Adesina who spoke at the International World Aviation Forum (IWAF) organised by the International Civil Aviation Organisation (ICAO) and the federal government said it costs much more to travel in Africa than any other part of the world by air and that has undermined the growth of the sector in the region, thus denying the continent thousands of more jobs that would have been created by the aviation industry.

He said: “The cost of air travel in Africa remains exorbitantly high and is 200 percent more than costs in the European Union and 250 percent higher than in India for similar distances.

“A big part of this is the very high taxes, fees, and levies that are charged in Africa. For example, it costs $128 to fly between London and Rome, but $597 to fly between Abidjan and Niamey, a shorter distance. And just to go from Johannesburg in South Africa, to next door neighbor Lilongwe in Malawi, the cost is $406, which again, is a much shorter distance than from London to Rome.

“If you require another example of this serious imbalance, consider for a moment that taxes paid for a Lagos to Kinshasa ticket amounts to $397 which is 300 percent higher than the total air travel costs between London and Rome. And that’s just the taxes alone.”

He also lamented that Africa’s aviation growth is held back by very restrictive regulatory environments which limit market size, profitability, and drive up costs, noting that a study by the International Air Transport Association (IATA) shows that liberalising aviation markets through open skies for 12 African countries alone would increase annual GDP by $1.3 billion and create an additional 150,000 jobs, remarking that essentially, open skies meant more jobs and increased trade and investments.

The President of AfDB said that the bank would support the development of airport infrastructure in the region, noting that aviation is the key to economic surge in the continent and therefore must be supported and developed.
“The aviation sector is especially important as it opens up doors to investors. Very few invest where it’s difficult to travel to. That’s why ease of access via air travel is strongly correlated to economic growth.
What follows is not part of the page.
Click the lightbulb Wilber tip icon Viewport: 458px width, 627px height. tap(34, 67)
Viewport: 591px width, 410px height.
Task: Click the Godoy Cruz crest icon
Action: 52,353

Air transport promotes trade, investments and tourism, and boosts economic growth. Today, Africa’s aviation industry adds $73 billion to the continent’s annual GDP and employs about seven million people – an average 130,000 people per country in Africa. And that’s a lot!,” Adesina said.
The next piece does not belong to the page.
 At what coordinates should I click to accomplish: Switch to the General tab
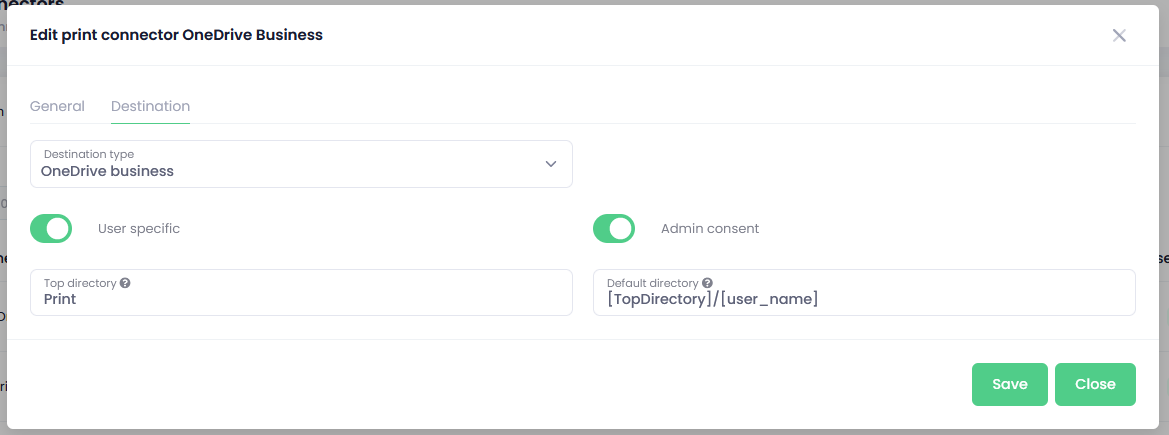pos(57,106)
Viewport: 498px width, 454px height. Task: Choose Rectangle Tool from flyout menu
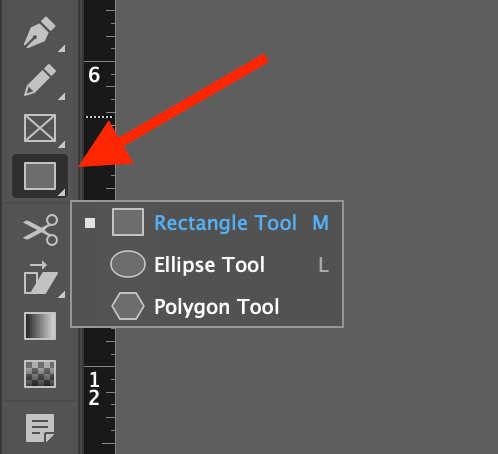[207, 222]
He noted that with rapid economic growth, increasing population, urbanisation and income growth for the middle class, the aviation industry is projected to grow by five percent annually for the next 20 years, adding that from serving 120 million passengers in 2015, the industry would triple and serve over 300 million passengers by 2035.

“We need to develop airport terminal capacity to expand passenger growth, develop regional aviation hubs to improve connectivity, and upgrade air navigational services and air traffic control to improve safety. Modern and cheaper technologies such as the satellite based air navigation services now preclude the need for ground infrastructure, and make it possible to serve remote areas with radars. We must also develop within Africa, aircraft maintenance services and strengthen regional and sub-regional aviation safety agencies,” he said.

Adesina said that Africa needs to procure about 970 jets and 700 turboprops over the next 20 years, so the financing needs would exceed $150 billion, adding that African aviation needs fleet modernisation, efficiencies, better connectivity and much improved quality of services for an exponential growth in the number of passengers.